▸ **EXERCISE PROMPT**
Locate the line that contains "قیمت دوربین دنده عقب دید درشب چیتا (95, 229)". Print it and each following line through the end of the listing, verbatim, and nothing more.

▸ **RECORDED INFORMATION**

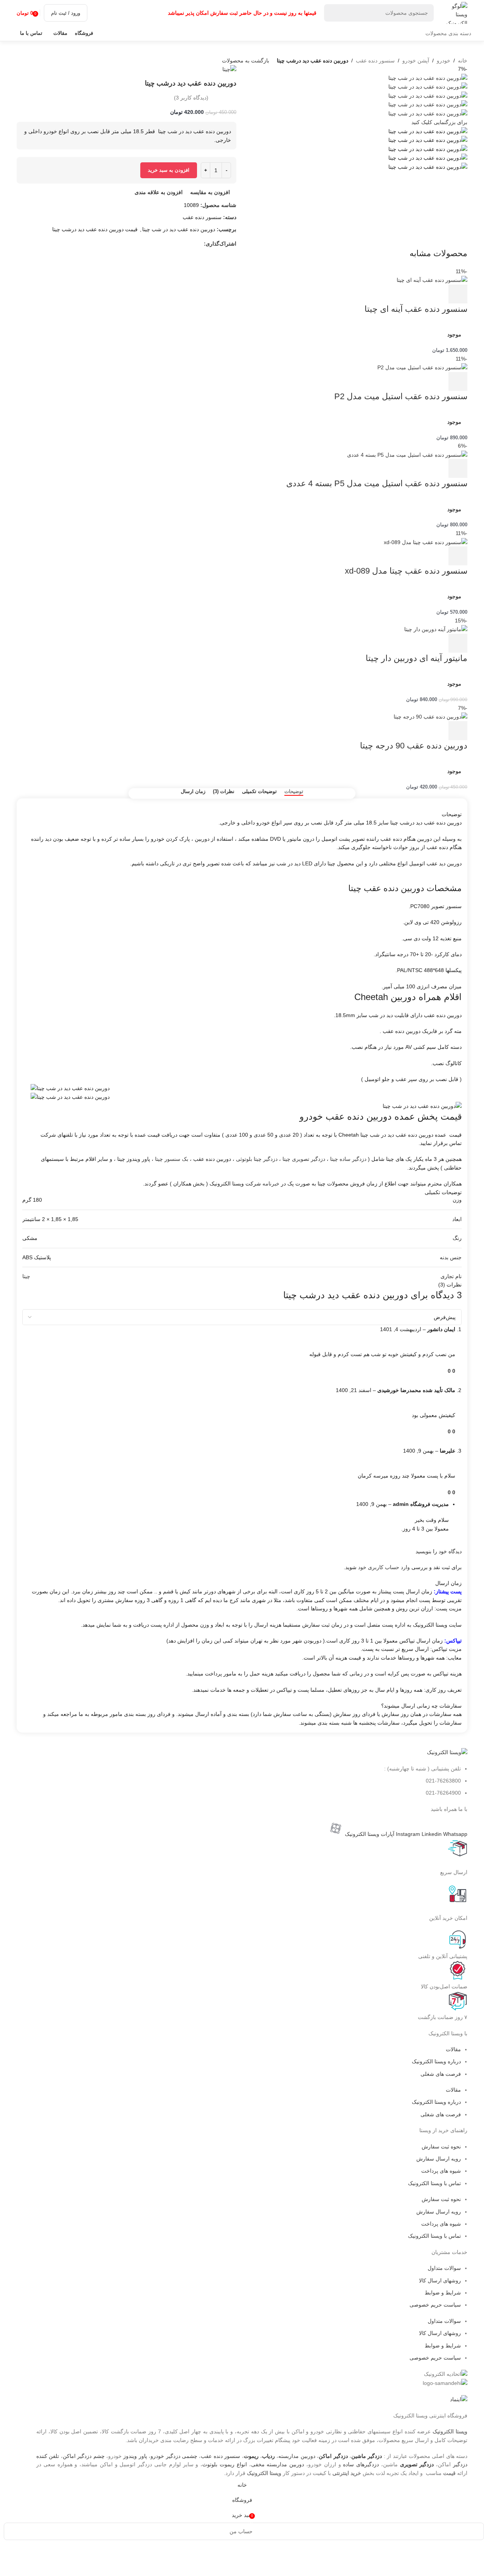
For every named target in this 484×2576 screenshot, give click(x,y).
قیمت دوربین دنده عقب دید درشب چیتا (95, 229)
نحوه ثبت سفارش (441, 2147)
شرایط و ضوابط (443, 2293)
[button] (457, 643)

▸ **ANSWER BELOW**
قیمت دوربین دنده عقب دید درشب چیتا (95, 229)
نحوه ثبت سفارش (441, 2147)
شرایط و ضوابط (443, 2293)
[button] (457, 643)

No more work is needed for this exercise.